An excellent overview of the crossbeam library, which provides efficient lock-free data structures, and the ways in which it has evolved over recent years ( discussion ).


Rusty implementations of the QUIC protocol: Quiche from Cloudflare and Quinn


logo quiche in the form of a cake


The QUIC experimental protocol (TCP alternative, educational program ) is slowly gaining popularity.
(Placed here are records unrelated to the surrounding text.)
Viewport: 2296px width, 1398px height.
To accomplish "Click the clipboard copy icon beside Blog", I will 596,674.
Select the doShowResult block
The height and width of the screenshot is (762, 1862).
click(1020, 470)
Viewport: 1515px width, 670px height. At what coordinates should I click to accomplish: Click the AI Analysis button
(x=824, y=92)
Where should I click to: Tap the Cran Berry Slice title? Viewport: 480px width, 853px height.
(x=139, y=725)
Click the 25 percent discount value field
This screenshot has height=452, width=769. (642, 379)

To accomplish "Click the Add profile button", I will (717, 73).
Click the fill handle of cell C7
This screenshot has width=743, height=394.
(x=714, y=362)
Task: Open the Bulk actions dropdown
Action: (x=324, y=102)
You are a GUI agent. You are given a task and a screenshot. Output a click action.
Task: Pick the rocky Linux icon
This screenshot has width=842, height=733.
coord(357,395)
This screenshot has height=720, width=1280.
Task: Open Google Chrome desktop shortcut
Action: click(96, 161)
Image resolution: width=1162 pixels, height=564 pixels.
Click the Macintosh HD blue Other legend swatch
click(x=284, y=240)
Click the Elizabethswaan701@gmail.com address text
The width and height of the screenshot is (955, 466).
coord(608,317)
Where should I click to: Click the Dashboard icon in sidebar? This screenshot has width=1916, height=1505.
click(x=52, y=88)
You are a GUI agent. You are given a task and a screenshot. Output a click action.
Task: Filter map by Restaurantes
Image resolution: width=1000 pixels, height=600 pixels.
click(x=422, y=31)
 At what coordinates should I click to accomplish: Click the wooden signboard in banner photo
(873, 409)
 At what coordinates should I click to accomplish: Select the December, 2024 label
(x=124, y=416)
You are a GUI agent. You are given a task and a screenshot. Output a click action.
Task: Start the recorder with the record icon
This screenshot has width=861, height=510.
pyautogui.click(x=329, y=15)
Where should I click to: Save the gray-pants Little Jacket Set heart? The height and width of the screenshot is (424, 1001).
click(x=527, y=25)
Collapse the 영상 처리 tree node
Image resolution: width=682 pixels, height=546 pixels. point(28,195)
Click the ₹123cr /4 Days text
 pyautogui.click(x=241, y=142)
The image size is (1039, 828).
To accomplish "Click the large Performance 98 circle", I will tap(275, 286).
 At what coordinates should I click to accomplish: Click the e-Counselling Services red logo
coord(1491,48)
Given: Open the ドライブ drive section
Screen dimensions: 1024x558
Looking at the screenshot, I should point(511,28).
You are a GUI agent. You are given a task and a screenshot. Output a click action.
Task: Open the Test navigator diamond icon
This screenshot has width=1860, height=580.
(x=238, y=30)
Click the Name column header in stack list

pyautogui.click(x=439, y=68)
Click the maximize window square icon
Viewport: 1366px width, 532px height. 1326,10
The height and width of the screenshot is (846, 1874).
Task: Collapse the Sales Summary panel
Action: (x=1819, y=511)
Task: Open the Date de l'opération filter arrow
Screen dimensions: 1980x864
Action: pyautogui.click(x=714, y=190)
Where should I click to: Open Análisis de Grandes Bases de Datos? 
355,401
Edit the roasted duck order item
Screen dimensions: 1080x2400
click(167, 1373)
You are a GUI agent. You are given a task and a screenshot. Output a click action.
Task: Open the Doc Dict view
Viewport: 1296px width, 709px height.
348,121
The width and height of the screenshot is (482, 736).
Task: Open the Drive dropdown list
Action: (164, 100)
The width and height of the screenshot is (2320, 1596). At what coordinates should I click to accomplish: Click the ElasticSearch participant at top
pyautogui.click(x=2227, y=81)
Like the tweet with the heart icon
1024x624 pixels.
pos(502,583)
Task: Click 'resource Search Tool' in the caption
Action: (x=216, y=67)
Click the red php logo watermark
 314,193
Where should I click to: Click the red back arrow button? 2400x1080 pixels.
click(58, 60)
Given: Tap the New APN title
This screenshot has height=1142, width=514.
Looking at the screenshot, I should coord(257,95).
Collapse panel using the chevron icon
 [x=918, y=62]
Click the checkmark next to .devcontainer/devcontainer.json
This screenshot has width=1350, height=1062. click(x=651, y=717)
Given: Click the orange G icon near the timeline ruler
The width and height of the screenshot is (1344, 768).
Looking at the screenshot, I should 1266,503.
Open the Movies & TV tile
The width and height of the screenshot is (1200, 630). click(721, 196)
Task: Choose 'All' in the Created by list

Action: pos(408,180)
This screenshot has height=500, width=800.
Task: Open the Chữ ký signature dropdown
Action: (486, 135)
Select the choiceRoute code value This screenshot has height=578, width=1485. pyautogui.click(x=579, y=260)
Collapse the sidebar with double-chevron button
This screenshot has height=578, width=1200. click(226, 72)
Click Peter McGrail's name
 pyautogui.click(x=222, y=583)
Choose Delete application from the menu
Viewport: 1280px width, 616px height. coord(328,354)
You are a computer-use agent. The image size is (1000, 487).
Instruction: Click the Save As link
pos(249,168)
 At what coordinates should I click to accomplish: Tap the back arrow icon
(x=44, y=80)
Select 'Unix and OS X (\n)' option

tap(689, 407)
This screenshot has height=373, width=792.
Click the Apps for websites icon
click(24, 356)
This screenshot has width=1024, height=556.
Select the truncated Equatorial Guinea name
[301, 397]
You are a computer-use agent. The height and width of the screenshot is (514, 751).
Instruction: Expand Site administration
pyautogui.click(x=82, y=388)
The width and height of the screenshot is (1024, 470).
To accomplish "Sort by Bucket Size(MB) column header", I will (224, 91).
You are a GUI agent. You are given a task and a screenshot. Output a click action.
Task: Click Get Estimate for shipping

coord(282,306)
This month:



Fearless Defense: Rust Memory Security


Simba, do not go in unsafe


Translation of the Mozillian article "Fearless Security: Memory Safety" , which tells about the basics of how Rust ensures safe work with memory.


Embedded


piece of the scheme of the post



badge


WebAssembly


picture from the WASM embedding article



Igrostroy



long gif demo of the current gameplay



One line



New and updated packages





Habr has recently loosened the nuts and now allows you to refer to external community resources, so I’m inviting everyone to get acquainted with Rust by looking for help and advice in the Russian-speaking resources for Rust:





That's all, thank you for your attention!


If I have not added any important link or event, feel free to throw in the comments. :)


KDPV taken from here , the rest of the pictures from the sites of relevant projects.